M. Lenström et ses collaborateurs tentèrent, le 8 décembre 1882, de mesurer la hauteur d’un arc d’aurore au-dessus de la surface du globe. Ils se divisèrent en deux groupes et, à l’aide de théodolites, ils apprécièrent la distance angulaire du sommet de l’arc à l’horizon. Les deux stations étaient situées sur un même méridien magnétique à 4 kilomètres 1/2 de distance: un fil télégraphique, installé d’avance, permettait de correspondre durant les observations. Ils s’efforcèrent de se concerter pour viser le même point du météore, mais, à la suite d’essais réitérés, ils reconnurent que tel rayon, visible pour les uns, ne pouvait être aperçu des autres. Quant aux résultats des visées, ils furent inconciliables, puisque l’angle obtenu se trouva être plus grand pour le poste sud que pour le poste nord, quoique celui-ci, a priori se rapprochât davantage du météore.
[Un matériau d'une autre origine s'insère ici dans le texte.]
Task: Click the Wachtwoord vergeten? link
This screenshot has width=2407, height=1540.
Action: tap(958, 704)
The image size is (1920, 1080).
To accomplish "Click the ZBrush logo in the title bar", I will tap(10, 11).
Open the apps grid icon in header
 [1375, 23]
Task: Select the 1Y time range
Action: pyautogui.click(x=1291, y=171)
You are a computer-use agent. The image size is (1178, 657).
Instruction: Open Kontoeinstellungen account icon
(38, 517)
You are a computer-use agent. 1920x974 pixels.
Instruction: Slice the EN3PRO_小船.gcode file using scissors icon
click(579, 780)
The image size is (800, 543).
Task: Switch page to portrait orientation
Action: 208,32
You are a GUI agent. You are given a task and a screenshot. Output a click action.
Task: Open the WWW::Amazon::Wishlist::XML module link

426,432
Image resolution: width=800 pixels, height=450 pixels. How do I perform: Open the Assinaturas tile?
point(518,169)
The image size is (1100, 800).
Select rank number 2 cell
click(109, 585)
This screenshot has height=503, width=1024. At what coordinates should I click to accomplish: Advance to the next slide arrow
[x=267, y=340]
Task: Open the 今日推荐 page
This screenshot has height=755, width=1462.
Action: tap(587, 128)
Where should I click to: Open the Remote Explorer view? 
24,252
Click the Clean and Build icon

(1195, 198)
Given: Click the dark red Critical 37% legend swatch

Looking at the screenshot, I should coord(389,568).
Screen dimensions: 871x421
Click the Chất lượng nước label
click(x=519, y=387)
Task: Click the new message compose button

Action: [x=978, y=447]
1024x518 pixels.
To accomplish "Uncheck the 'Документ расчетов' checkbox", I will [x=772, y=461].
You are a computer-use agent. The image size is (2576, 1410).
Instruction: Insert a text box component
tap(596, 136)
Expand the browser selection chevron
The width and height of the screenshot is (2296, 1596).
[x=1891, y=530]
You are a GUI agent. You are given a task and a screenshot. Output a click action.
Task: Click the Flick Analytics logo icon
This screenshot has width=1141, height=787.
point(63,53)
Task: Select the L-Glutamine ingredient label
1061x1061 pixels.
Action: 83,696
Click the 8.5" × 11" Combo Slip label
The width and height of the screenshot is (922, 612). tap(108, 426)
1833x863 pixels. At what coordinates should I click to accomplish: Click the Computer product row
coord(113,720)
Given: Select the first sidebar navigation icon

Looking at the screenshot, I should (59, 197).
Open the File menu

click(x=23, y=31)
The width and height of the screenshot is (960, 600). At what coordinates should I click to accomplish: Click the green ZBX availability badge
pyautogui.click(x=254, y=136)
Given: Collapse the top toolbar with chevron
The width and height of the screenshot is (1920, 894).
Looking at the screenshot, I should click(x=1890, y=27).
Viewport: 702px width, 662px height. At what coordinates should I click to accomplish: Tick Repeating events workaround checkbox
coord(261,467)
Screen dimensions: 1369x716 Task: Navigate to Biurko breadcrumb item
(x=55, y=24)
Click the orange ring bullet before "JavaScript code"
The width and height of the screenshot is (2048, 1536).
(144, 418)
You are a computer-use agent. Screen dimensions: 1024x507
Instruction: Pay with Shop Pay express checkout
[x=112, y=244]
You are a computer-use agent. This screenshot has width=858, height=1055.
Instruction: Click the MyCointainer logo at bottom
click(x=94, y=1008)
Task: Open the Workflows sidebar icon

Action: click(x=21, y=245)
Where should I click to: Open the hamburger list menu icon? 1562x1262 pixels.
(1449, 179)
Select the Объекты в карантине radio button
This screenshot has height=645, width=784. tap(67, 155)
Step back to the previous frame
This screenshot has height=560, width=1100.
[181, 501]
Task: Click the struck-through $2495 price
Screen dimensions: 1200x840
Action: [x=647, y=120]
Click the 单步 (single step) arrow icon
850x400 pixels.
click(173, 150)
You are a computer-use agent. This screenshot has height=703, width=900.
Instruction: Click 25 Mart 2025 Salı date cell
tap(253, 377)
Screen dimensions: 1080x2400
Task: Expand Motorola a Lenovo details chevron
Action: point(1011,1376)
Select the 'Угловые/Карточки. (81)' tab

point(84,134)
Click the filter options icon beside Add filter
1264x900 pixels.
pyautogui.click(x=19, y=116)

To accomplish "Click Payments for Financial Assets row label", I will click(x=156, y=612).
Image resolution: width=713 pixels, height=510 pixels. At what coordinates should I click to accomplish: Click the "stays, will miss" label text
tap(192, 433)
M. Lenström en conclut, comme d’ailleurs l’avait fait M. de La Rive, que chaque observateur voit son aurore, de même que chaque spectateur contemple son arc-en-ciel, et, de plus, que le phénomène se produit à une hauteur de quelques milliers de mètres à peine; il signale encore les résultats obtenus au Groenland par l’ingénieur Fritze, qui conduisent, au moins dans certains cas particuliers, à des nombres vingt fois plus faibles.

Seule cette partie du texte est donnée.